Sultan: Çok teşekkür ediyorum.
Sevgili umudun kadınları dinleyicileri, bugün Otizm hakları derneğinden Gökçen Kırımhan'la birlikte olduk. Kendisine ve derneğinde çalışan bütün dayanışma içinde olan kadınlara çok teşekkür ediyorum. Hoşça kalın. Bir başka söyleşide görüşmek üzere.
Sultan: Sevgili umudun kadınları dinleyicileri bugün Gökçen kırım hanla birlikteyiz. Otizm Hakları Derneği başkanı hoş geldiniz Gökçen Hanım.
Gökçen: Merhaba hoş buldum.
Sultan: Öncelikle kendinizi tanıtmanızı rica ediyorum. Daha sonra da derneğinizin ne zaman kurulduğu, ne tür çalışmalar yapıldığı gibi bilgileri duymak istiyorum.

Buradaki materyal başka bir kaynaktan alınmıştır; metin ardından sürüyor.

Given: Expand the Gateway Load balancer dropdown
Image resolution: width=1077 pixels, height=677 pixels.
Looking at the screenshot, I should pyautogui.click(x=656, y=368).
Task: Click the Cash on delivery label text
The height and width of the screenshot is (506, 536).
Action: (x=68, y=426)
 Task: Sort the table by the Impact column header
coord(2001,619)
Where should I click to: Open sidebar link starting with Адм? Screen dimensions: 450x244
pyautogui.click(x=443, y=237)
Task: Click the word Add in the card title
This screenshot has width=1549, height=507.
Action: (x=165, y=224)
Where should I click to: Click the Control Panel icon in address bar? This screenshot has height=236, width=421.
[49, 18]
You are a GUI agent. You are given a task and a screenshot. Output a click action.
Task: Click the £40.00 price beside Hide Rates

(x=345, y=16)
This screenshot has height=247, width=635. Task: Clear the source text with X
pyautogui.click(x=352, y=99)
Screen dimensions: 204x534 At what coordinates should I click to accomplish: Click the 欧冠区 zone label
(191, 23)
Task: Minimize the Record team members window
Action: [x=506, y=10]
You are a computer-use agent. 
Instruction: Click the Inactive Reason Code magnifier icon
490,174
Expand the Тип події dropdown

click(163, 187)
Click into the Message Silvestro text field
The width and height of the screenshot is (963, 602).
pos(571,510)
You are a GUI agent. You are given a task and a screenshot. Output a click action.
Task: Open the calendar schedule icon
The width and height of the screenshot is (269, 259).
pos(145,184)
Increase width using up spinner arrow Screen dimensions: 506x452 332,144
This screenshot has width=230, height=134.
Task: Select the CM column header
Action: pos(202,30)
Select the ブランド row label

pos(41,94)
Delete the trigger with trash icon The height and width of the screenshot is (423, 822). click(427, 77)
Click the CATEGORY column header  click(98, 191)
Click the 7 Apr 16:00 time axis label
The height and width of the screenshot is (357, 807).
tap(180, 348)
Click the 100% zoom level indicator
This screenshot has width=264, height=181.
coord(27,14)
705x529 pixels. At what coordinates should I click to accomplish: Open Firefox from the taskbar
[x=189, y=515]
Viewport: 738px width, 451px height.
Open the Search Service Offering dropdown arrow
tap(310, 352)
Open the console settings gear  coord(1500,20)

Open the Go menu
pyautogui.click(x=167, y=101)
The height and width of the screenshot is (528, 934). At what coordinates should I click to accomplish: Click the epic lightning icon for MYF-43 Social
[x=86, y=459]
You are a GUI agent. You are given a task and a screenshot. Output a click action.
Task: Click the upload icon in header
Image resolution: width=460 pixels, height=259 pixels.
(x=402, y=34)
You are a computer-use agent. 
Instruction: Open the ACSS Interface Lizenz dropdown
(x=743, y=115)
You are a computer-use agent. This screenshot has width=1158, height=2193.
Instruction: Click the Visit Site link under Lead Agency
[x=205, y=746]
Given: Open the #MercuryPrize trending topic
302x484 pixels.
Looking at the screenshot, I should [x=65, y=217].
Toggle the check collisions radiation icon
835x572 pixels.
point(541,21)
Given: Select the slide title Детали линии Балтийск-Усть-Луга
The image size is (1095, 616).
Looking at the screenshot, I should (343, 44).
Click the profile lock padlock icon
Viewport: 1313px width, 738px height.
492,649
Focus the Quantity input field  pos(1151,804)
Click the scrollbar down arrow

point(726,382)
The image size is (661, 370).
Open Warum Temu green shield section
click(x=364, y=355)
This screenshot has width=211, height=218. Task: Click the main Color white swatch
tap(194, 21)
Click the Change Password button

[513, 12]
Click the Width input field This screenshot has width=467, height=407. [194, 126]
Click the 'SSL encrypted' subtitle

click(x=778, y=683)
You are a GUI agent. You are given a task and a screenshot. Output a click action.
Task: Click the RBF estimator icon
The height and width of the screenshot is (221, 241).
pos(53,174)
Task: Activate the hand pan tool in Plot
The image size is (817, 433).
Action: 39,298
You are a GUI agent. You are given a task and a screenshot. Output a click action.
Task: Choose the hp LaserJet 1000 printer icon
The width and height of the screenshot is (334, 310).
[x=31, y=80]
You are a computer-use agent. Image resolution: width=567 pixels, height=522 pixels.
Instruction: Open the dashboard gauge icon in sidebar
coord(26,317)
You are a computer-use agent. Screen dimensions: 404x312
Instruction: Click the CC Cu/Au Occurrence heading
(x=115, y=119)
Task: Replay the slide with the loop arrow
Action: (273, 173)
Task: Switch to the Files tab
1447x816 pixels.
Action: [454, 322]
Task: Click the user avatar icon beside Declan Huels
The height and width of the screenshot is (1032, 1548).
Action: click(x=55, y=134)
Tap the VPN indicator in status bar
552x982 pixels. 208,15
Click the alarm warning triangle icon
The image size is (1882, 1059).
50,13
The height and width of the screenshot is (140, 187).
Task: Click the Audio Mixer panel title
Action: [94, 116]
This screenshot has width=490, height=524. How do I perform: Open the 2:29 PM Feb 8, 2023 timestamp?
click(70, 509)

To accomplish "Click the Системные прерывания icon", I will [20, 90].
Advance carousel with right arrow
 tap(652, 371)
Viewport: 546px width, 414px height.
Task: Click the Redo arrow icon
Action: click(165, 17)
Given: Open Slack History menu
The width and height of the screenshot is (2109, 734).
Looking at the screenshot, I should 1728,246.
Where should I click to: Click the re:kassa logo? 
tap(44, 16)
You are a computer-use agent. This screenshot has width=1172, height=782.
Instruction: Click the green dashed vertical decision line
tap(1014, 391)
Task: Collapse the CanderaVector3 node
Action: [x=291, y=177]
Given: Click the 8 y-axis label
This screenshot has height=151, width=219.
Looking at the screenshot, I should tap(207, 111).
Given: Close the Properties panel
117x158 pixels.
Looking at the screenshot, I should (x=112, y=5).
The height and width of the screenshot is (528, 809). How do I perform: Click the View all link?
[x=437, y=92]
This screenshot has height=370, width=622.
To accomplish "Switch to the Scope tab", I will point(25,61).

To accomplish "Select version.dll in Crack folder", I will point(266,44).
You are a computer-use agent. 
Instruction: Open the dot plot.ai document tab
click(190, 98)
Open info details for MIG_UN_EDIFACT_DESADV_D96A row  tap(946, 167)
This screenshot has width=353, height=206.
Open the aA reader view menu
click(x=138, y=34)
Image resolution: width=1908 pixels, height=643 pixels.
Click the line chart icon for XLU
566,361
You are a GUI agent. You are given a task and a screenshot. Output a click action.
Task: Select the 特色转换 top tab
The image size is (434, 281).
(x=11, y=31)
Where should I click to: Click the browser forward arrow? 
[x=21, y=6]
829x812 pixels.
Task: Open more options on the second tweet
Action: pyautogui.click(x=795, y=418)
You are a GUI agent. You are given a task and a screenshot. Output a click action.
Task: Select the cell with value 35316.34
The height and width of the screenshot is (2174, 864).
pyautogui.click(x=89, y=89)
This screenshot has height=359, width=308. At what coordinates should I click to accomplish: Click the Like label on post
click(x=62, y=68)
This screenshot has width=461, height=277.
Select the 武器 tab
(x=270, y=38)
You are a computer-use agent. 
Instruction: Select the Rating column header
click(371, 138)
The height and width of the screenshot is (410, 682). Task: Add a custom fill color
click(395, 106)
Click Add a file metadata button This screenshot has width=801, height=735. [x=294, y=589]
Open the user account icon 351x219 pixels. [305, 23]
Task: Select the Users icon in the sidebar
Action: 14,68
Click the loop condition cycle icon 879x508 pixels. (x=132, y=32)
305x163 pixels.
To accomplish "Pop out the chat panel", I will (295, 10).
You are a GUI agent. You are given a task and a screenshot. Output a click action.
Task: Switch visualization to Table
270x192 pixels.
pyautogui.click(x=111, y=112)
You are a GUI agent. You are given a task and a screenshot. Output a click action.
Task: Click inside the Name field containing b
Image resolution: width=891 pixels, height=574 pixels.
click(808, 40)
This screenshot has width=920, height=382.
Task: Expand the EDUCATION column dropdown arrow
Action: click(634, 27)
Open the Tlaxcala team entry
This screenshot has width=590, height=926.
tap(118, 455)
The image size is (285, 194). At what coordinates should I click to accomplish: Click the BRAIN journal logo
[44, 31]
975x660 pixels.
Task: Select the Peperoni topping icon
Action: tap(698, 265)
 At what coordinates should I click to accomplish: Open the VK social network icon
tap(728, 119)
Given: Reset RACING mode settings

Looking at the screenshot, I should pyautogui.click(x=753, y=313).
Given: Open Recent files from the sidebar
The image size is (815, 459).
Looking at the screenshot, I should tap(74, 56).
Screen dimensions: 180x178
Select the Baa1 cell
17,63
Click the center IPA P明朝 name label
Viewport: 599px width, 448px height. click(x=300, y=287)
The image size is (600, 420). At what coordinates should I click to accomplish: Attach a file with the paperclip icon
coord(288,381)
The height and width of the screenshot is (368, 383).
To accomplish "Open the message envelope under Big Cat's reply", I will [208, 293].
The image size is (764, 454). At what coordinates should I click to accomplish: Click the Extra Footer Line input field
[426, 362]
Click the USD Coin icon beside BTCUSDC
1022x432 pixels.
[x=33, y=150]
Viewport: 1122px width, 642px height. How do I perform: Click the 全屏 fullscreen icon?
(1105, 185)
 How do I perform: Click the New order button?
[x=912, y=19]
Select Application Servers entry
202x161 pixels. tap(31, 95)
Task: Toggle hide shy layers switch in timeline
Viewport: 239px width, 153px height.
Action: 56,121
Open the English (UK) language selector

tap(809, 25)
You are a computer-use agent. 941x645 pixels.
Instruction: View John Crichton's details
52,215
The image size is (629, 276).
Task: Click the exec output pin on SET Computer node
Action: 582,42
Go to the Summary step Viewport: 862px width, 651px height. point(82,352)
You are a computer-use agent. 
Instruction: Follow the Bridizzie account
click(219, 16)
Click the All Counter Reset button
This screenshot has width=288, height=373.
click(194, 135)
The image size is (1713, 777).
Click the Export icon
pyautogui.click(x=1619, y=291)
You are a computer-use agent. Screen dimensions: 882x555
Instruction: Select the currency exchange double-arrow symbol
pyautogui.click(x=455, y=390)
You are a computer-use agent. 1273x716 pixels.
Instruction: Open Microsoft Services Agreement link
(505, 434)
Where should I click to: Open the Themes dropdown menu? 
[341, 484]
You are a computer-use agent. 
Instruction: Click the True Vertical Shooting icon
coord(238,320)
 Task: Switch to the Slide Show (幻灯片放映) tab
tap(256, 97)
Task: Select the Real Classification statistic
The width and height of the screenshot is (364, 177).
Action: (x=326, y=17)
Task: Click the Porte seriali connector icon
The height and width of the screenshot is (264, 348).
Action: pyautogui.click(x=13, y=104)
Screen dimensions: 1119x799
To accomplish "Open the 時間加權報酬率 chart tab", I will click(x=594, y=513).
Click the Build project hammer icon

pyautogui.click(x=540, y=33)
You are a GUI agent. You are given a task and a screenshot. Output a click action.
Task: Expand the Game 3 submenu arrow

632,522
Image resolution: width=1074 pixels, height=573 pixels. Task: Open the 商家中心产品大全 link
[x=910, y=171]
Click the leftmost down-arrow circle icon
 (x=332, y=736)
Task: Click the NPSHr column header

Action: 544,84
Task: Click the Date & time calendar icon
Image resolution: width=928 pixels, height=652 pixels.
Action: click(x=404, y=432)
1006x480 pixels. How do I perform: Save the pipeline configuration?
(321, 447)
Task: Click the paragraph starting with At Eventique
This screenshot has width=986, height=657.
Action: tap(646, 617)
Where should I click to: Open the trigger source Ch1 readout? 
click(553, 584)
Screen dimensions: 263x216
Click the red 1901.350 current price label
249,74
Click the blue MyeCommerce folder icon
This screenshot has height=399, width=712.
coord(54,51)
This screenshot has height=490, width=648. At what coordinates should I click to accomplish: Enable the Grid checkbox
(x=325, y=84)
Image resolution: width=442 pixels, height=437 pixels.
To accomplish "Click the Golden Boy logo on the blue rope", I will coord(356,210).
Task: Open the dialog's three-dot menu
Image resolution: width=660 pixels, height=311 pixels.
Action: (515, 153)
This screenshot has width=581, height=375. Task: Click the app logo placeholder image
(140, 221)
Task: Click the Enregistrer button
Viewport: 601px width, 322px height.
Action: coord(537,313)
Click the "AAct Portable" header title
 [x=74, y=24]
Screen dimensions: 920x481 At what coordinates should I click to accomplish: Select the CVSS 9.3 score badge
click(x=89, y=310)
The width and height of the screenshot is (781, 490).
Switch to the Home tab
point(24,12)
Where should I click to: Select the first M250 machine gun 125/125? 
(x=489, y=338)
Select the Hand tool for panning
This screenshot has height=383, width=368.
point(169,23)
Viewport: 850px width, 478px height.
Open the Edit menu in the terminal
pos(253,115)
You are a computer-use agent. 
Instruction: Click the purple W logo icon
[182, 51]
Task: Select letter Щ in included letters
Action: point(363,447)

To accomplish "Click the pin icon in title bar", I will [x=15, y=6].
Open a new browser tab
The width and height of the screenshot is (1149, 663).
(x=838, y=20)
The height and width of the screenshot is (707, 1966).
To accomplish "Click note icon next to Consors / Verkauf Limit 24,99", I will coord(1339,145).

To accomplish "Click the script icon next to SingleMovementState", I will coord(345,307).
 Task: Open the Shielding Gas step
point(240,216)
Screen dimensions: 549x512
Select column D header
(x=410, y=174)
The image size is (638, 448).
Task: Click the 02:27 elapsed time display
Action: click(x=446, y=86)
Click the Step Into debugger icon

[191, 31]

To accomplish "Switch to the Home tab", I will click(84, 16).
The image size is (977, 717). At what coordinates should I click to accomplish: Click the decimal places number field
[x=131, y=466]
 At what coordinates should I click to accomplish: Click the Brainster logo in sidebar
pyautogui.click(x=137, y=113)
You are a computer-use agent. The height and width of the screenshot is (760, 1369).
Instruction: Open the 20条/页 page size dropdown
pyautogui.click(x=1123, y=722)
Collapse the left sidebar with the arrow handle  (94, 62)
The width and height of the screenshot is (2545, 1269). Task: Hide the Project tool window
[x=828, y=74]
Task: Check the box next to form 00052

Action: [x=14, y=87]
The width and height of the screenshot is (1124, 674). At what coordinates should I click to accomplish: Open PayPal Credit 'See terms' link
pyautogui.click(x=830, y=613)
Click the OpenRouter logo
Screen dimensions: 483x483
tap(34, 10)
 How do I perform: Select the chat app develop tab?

Gökçen: Ben Gökçen Kırımhan, mühendisim. Emekli oldum. 19 yaşında otizmli bir oğlum var. 2021 yılında dünya otizm farkındalık gününde yani 2 nisanda otizm hakları derneğini kurduk. O günden beri de otizmli bireyler ve aileleri için hak temelli çalışmalar gerçekleştiriyoruz.
Sultan: Harika, derneğiniz hak temelli çalışmalar için kuruldu. Sadece otizmlileri mi kapsıyor? Daha genel engelli haklarıyla da çalışıyor musunuz?
Gökçen: Sadece otizmli bireyler ve ailelerine yönelik çalışmalar gerçekleştiriyoruz Tüzüğümüz gereği.
Sultan: Sizin üyeleriniz ve yönetim kurulunuz tamamen otizmli çocuğu olan bireylerden mi oluşuyor?
Gökçen: Yok tamamen otizmli çocuğu olan ailelerden değil. Ağırlıklı olarak aileler, yanı sıra otizmli bireylerin haklarına gönül vermiş hukukçulardan ve diğer gönüllülerden de oluşuyor.
Sultan: Anladım, ne tür çalışmalar yapıyorsunuz? Şimdiye kadar ne tür çalışmalar yaptınız?
Gökçen: Biz otizmli bireylere yönelik eğitim, sağlık, bakım ve istihdam alanlarında hak savunuculuğu yapıyoruz. Ama ağırlıklı olarak çalışmalarımız otizmli bireylerin tanı konduğu günden hayatları sona erinceye kadar ki olan süreçlerde bireysel ihtiyaçlarına uygun yoğun ve nitelikli eğitim almalarını sağlamaya yönelik.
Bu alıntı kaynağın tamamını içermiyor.